Les obstacles structurels qui viennent renforcer ces faiblesses peuvent rendre l'Afrique “hostile” aux yeux des entrepreneurs et des investisseurs en technologie, qui préféreront un environnement plus accueillant. La fragmentation du marché en 54 pays, le faible pouvoir d'achat, les réglementations complexes, les infrastructures de communication insuffisantes, la pénurie de capitaux et de talents numériques sont autant de contraintes à la stabilité de l’écosystème. À ces difficultés s’ajoutent des obstacles conjoncturels ainsi qu’un environnement concurrentiel assez peu favorable ; rares sont les startups parvenant à surmonter l’ensemble de ces obstacles. Le PDG de SA SME Fund Ketso Gordhan illustre bien dans sa déclaration le manque de capitaux pour les startups africaines : « Je suis l'un des plus gros limited partners d'Afrique du Sud, avec 700 millions de rands (40 millions d'euros) sous gestion, ce qui vous indique à quel point la situation est mauvaise ». Les investisseurs sont unanimes : le capital-risque africain n'est pas assez financé. En cause, des fonds de pension qui connaissent encore mal cette classe d'actifs.
Avec des secteurs clés (services financiers, commerce de détail, énergie) contrôlés par de grands groupes commerciaux ou des monopoles d'État, il est de commune mesure de faire obstacle aux nouveaux arrivants.

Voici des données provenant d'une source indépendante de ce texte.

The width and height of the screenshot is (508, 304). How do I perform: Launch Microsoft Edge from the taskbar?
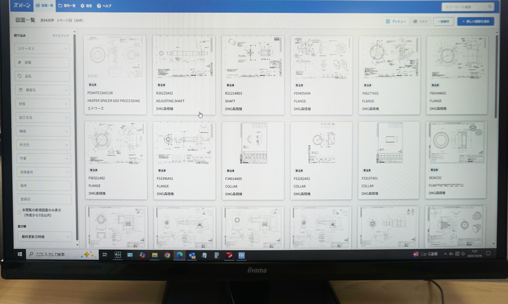[x=179, y=255]
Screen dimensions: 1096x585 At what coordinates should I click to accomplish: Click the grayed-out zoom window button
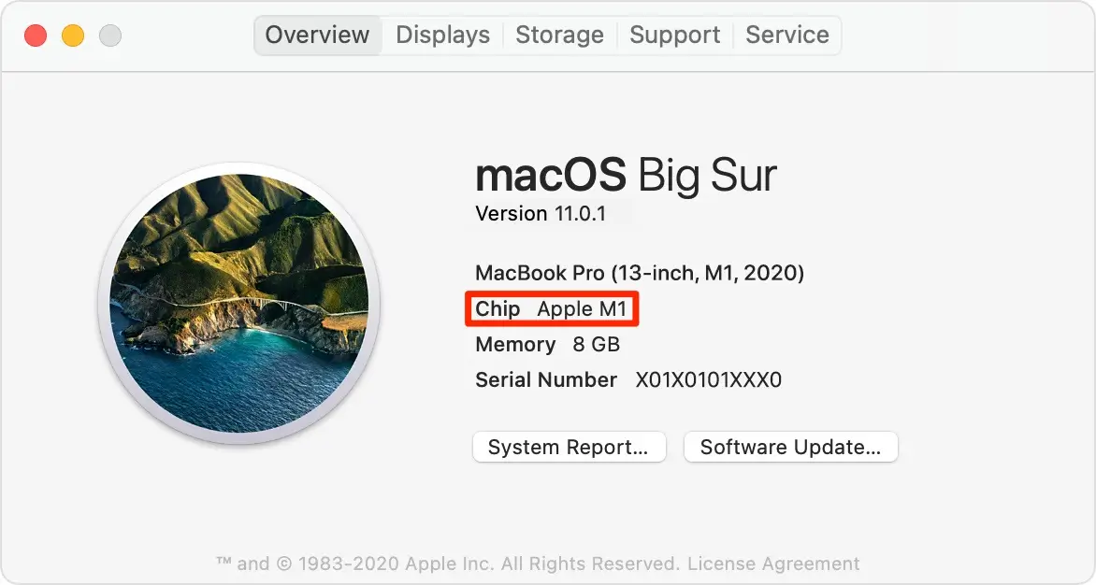[109, 35]
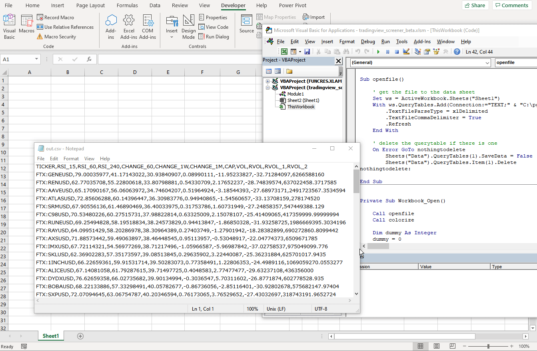Click the Share button
Viewport: 537px width, 351px height.
pos(474,6)
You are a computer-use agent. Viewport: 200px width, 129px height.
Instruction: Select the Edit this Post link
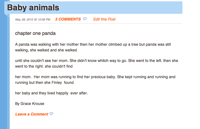click(104, 19)
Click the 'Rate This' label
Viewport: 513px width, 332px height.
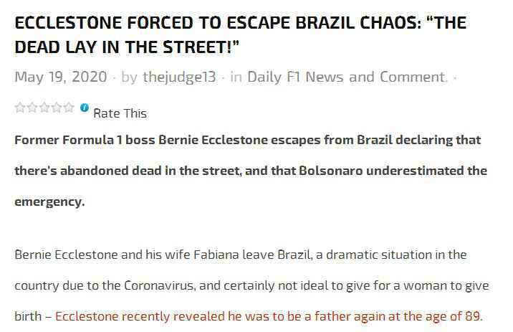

L'environnement des startups en Afrique est donc fortement ambivalent. Malgré son agressivité, il connaît tout de même une croissance notable, ainsi qu’une dynamique positive. Il semble juste de penser que celle-ci n’est que moindre en comparaison à son potentiel. En effet, les divers obstacles énumérés ci-dessus ne font que freiner la création d'emplois et le développement économique, menaçant également la compétitivité des champions nationaux africains en les privant de sources cruciales de technologies, de produits et de modèles commerciaux innovants. Au fil du temps, les plus grandes entreprises africaines deviendront de plus en plus dépendantes des principaux acteurs technologiques mondiaux dans leurs segments, et leurs marges bénéficiaires se réduiront. Au fil du temps, une dépendance des entreprises africaines s'est créée avec la Chine. Selon le rapport du cabinet américain Mckinsey, la Chine génère aujourd’hui près de 12 % de la production industrielle africaine qui est estimée à 500 milliards.